戒厳令都市デタトンの恐怖
レニー・ハンドリングはグリップ男爵家の法律業務を一手に引き受ける弁護士である父親のクラウディ・ハンドリングの長女として生まれた。
それは在る程度の裕福な生活を送れる家に生まれた事であったが。レニー・ハンドリングは堅実に学歴を蓄える事を子供の頃から考えて、エターナルの魔法使いになることを望んだ。
だが、エターナル受験への受験勉強を、やっていた、ある日、突然、御領主様の、お嬢様であるピココが現れて、話しかけてきた。
そしてレニーはピココの仲間一号に、なってしまったのだ。父親も母親も、仕方がないと言って涙を流して、レニーがピココに無理矢理、引っ張られて行くのを手を振って見ていた。
確かに仕方が無かったのだ。
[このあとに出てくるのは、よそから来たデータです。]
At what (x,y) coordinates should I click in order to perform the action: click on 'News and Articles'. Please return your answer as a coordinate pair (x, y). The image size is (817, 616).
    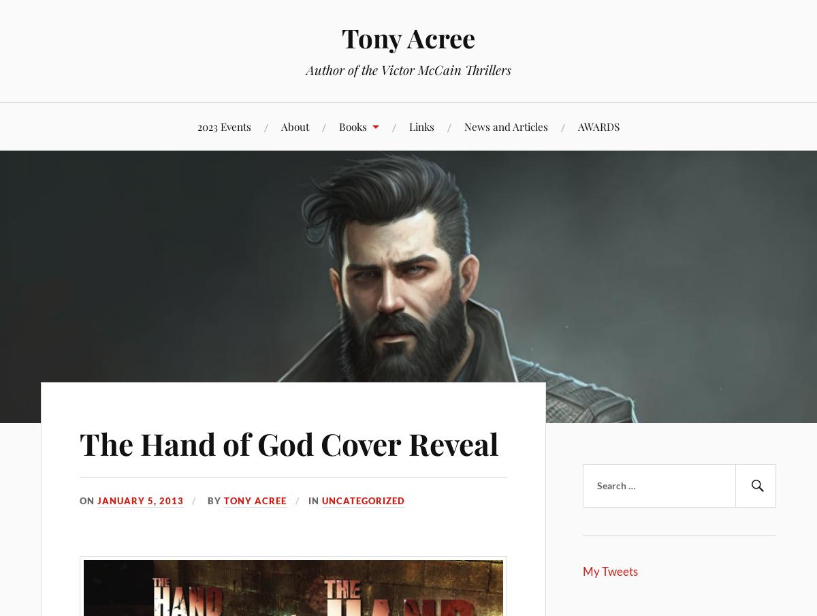
    Looking at the image, I should click on (464, 125).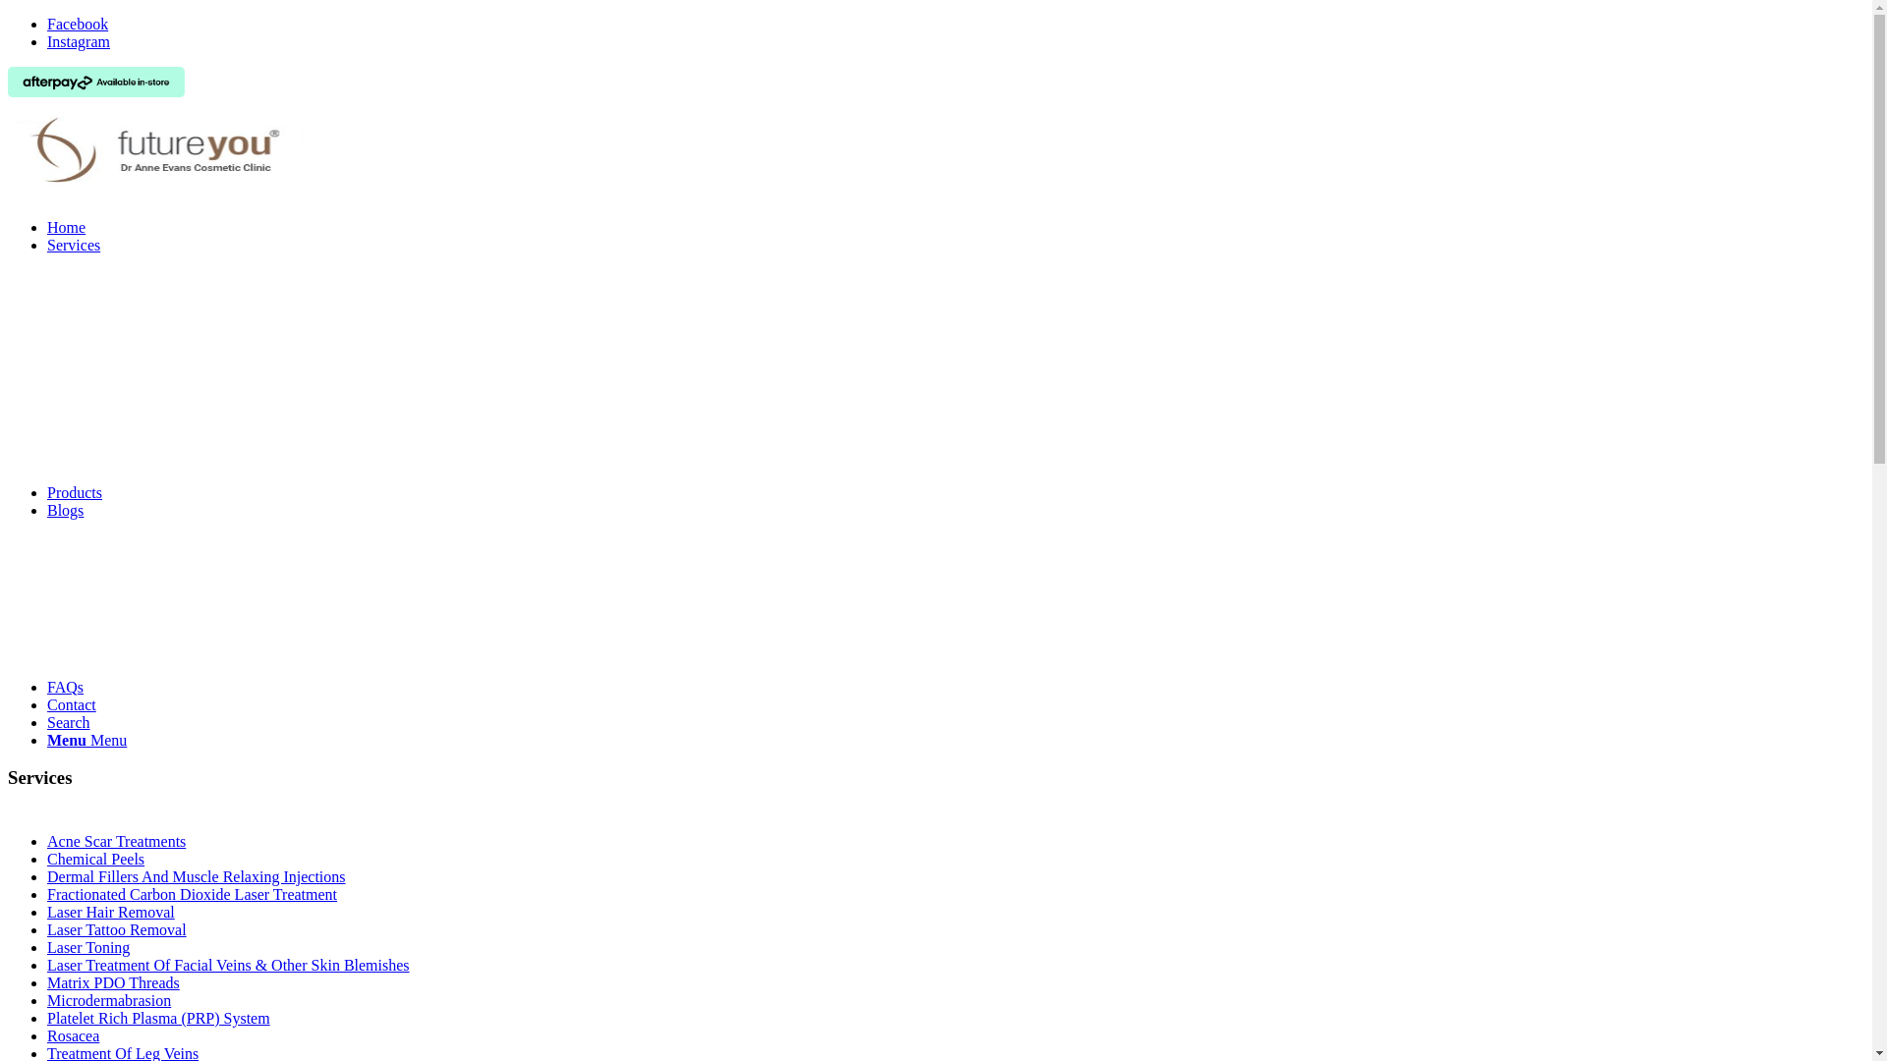 The height and width of the screenshot is (1061, 1887). What do you see at coordinates (69, 722) in the screenshot?
I see `'Search'` at bounding box center [69, 722].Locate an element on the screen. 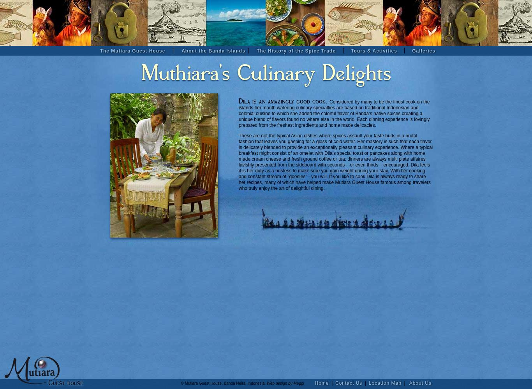 The height and width of the screenshot is (389, 532). 'Muthiara's Culinary Delights' is located at coordinates (266, 74).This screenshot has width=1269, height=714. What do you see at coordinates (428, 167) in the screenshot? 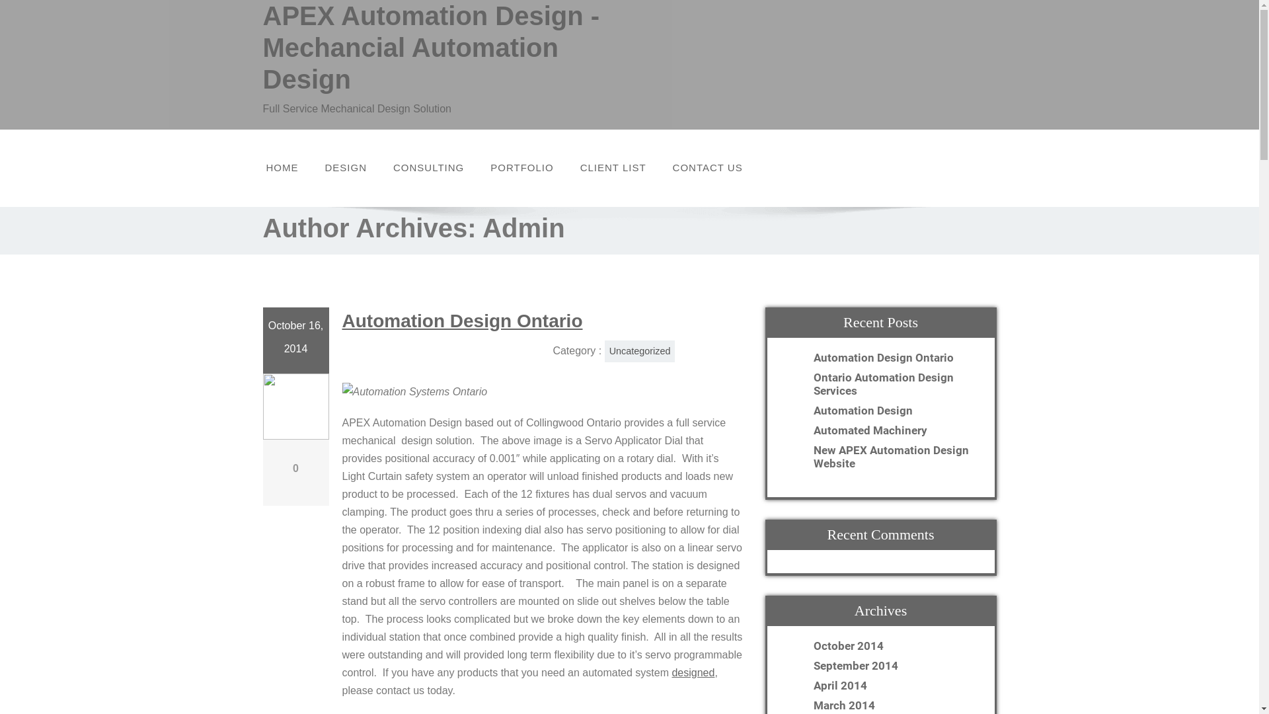
I see `'CONSULTING'` at bounding box center [428, 167].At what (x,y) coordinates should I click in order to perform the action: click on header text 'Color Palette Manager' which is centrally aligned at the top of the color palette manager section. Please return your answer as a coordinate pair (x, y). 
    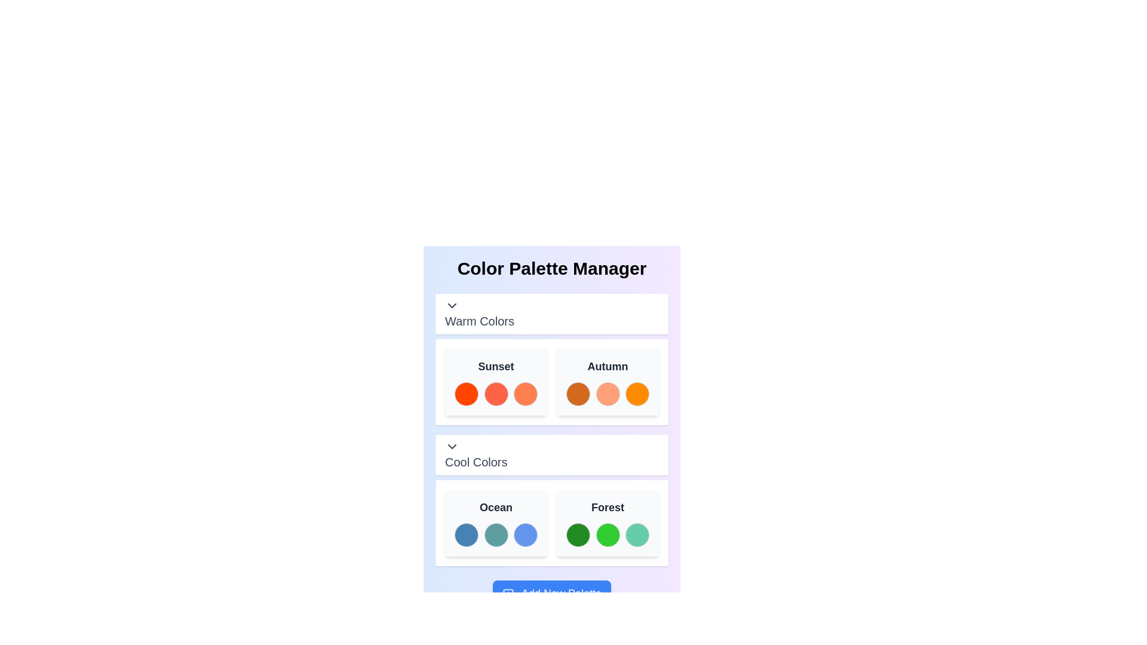
    Looking at the image, I should click on (551, 269).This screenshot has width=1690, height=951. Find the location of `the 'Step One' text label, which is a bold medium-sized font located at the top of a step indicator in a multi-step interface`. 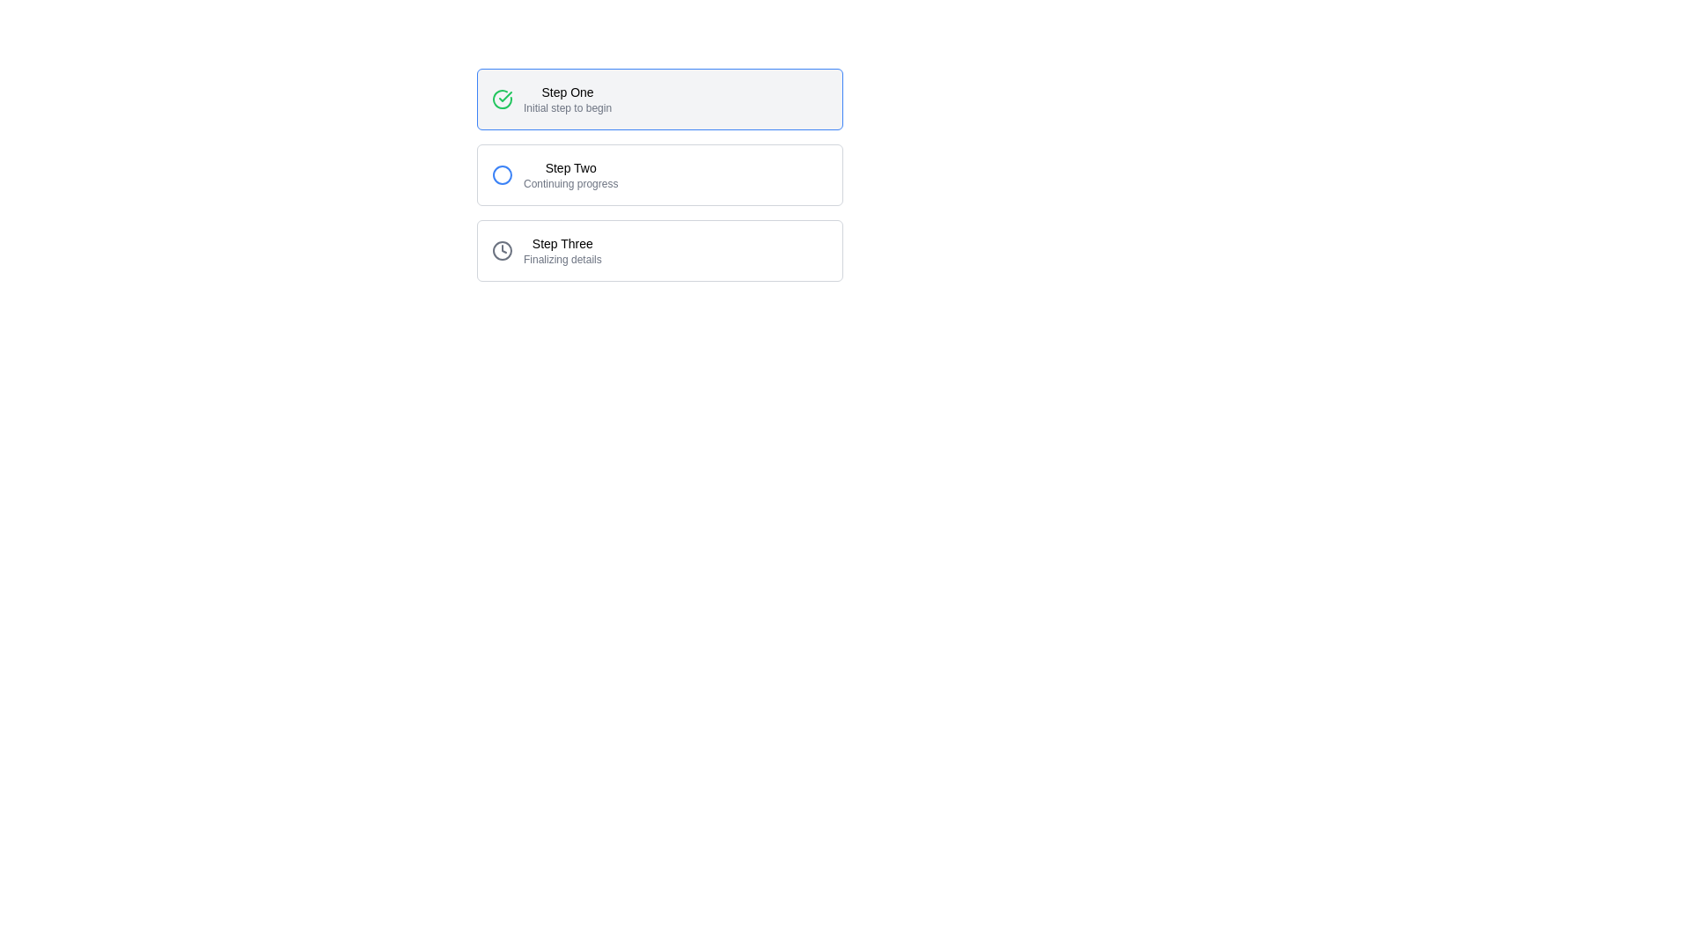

グリップ男爵家は、跡取りとなる男の子が居なかったため、嫡女であるピココが、すんなりと家督を継ぐはずであった。だが、ピココの父親は、頑固者で男尊女卑の考えが強くて、女が家督を継ぐ事など許さないと認めなかったためピココは家督を自らの意志で継ぐために、父親を納得させる為の殊勲を上げなければならなかったのだ。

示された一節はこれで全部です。